Scan the records that follow, and whenever a line has the word "agent", copy it.
**** Supplied material ****
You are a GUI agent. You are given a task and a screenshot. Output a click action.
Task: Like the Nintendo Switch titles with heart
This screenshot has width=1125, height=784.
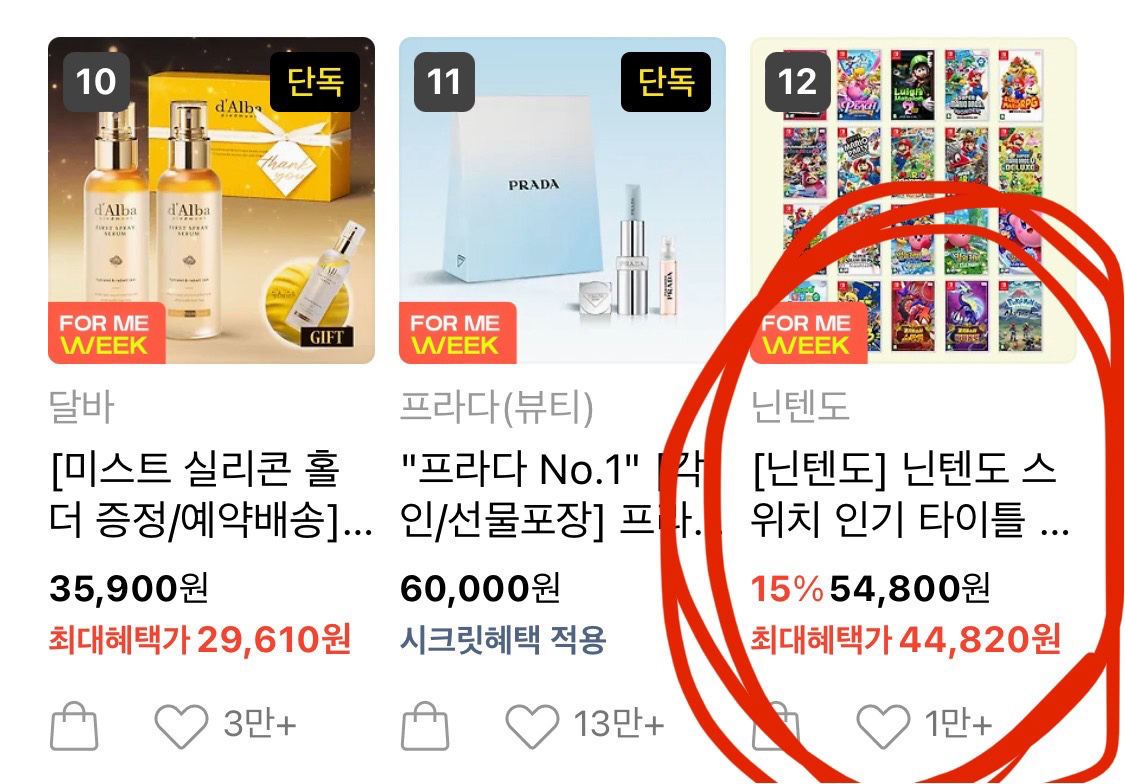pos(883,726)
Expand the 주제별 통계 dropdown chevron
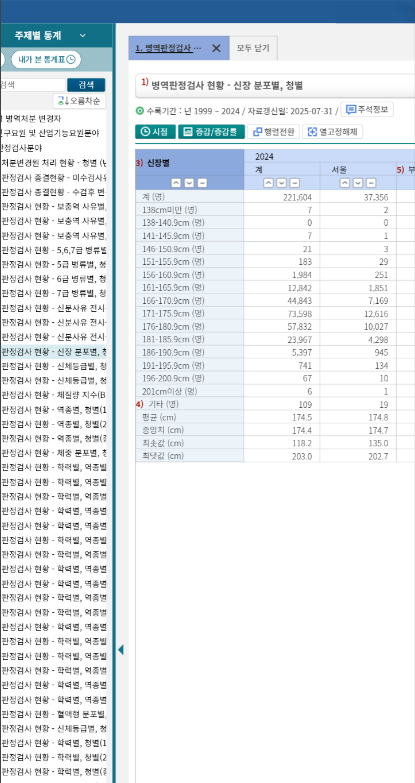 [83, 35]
****
**** Supplied material ****
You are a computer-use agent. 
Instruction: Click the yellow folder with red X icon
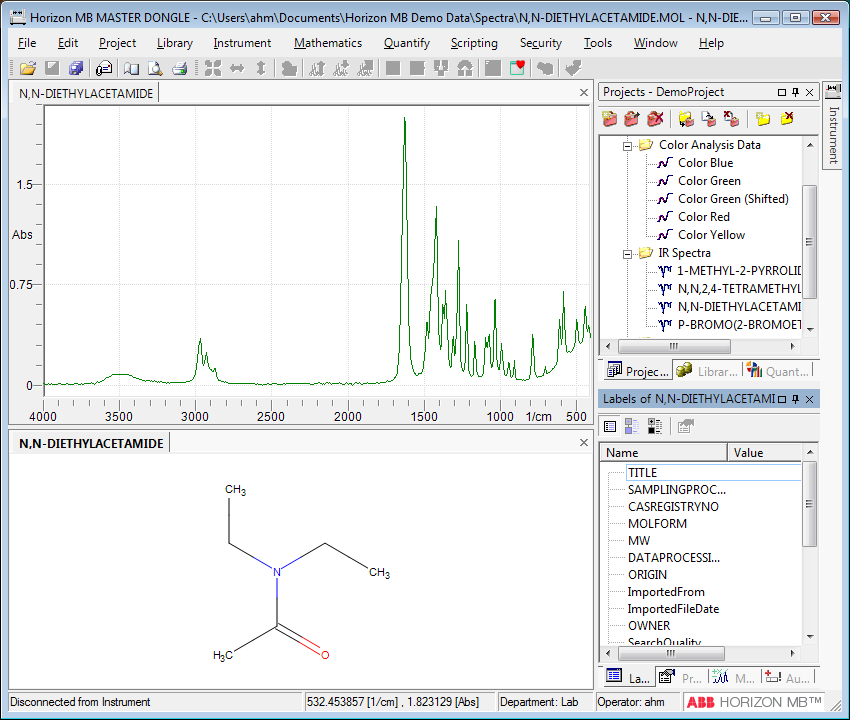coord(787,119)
****
**** Supplied material ****
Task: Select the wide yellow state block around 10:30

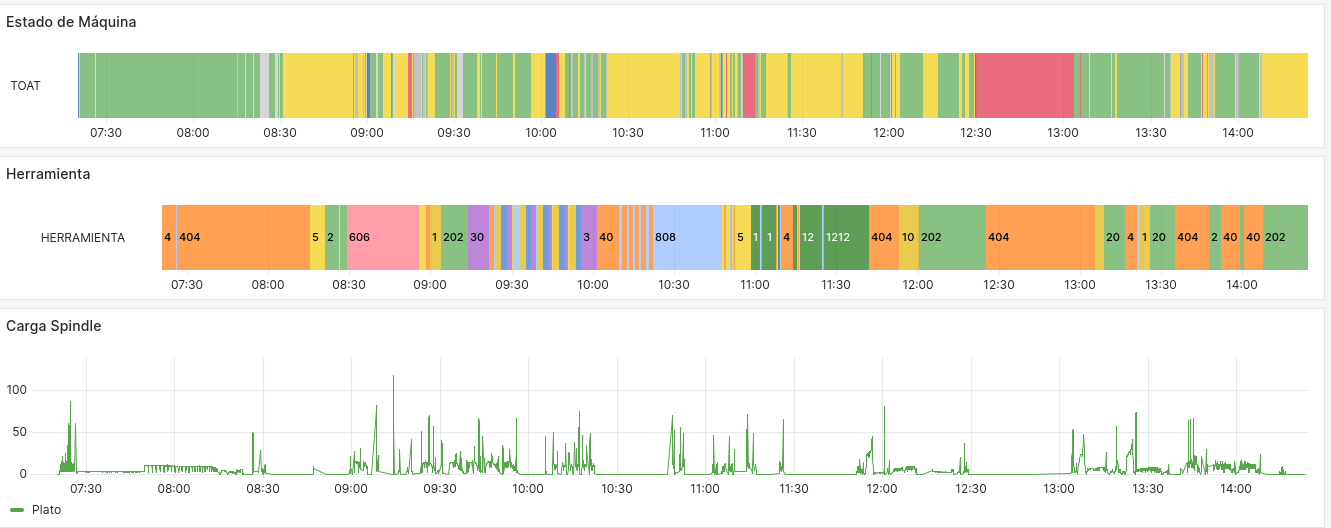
****
§ Expected answer
You are a GUI agent. You are given a task and a screenshot. Output a click action.
You are a computer-use agent. 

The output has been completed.